← Back to ProxyLLM

Bring Your Own Key (BYOK)

Paste your own OpenAI or Anthropic API key in the dashboard and ProxyLLM forwards your requests with YOUR key. Your provider bills you directly — we never see those tokens charged to us. BYOK is available on the Pro and Scale plans.

Why use BYOK

  • Zero markup. Without BYOK we proxy through OpenRouter, which adds a small markup over native provider prices. With BYOK we go direct — you pay what your provider charges, nothing more.
  • Any model. Managed mode is restricted to gpt-4o-minion every tier (Free, Pro, Scale) to bound our upstream cost exposure. BYOK bypasses the whitelist entirely — your key, your bill, any model your provider supports (gpt-4o, claude-haiku-4-5, claude-sonnet, claude-opus, etc.).
  • Same ProxyLLM features. Semantic cache, dashboard, cost attribution by feature tag, per-minute/day rate limits, alerts — all still work on BYOK traffic.

Setup

  1. Go to Settings → Bring Your Own Key.
  2. Paste your provider key. We dry-run a single “is this key valid?” call against the provider before saving — a typo'd key is rejected immediately.
  3. (Optional) Override the base URL if you're fronting your own self-hosted gateway (Azure OpenAI endpoint, AWS Bedrock proxy, etc.). The override must be an https:// URL.
  4. Done. Your next request gets forwarded to your provider with your key. The dashboard's status line shows “Configured — ••••abcd”— we never display the cleartext key after save.

Security model

  • Keys are encrypted at rest via AES-256-GCM (Node.js crypto). Master key lives in env (BYOK_ENCRYPTION_KEY), never in the database.
  • Each encryption draws a fresh 12-byte nonce. The GCM authentication tag detects any tampering — a modified ciphertext or wrong nonce throws on decrypt.
  • The cleartext key NEVER appears in any API response. The GET /v1/workspace/byok endpoint returns only {configured, last4, base_url} per provider.
  • Plaintext lives on the in-memory workspace object that auth middleware constructs per request — backed by a 30-second auth cache. Revoking or rotating a key in the dashboard takes effect immediately: the cache entry for that workspace is evicted on save/remove, so the next request reads fresh state.
  • Master-key rotation is a one-way break. Rotating BYOK_ENCRYPTION_KEY invalidates every stored BYOK key — customers would need to re-save. We don't do this lightly.

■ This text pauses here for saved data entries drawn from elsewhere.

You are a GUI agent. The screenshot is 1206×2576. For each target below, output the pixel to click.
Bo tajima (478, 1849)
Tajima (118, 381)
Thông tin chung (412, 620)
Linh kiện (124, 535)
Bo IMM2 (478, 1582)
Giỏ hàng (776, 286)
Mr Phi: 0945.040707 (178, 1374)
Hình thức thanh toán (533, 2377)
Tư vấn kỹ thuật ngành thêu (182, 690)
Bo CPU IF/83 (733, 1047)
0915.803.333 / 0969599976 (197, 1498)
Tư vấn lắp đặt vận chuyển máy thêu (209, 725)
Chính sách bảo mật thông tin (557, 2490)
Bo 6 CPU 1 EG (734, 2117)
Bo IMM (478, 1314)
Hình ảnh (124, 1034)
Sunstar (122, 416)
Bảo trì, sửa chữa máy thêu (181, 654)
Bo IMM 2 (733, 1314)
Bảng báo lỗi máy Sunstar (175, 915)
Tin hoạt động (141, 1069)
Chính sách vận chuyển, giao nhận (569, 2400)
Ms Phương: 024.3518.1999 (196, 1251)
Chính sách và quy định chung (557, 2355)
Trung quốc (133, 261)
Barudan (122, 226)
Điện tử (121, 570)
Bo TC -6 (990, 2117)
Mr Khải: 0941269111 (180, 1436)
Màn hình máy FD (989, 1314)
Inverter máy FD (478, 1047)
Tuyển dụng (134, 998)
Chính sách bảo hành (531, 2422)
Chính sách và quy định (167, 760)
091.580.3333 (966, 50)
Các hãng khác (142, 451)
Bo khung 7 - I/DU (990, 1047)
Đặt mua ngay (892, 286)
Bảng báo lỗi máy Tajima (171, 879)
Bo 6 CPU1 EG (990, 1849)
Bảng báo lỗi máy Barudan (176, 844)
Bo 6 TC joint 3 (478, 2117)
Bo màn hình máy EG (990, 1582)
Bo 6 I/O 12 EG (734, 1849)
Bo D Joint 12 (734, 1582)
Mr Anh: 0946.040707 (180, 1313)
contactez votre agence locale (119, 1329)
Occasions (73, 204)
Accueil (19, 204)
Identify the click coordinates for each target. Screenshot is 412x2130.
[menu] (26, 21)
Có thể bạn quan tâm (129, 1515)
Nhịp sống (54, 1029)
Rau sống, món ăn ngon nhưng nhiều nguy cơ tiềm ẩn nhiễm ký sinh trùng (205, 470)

What ProxyLLM sees vs what we don't

We seeWe don't see
Request metadata (model, tokens, latency, cost)Your provider account balance
Cache hit/miss state (for cost-savings dashboard)Other applications on your provider key
Prompt + completion text (for semantic cache + log retention)Anything billed to your provider account outside ProxyLLM

Reverting to managed mode

Hit Removenext to the provider in Settings. The encrypted columns are cleared and your workspace immediately starts using ProxyLLM's shared upstream again — with the per-tier model whitelist back in effect.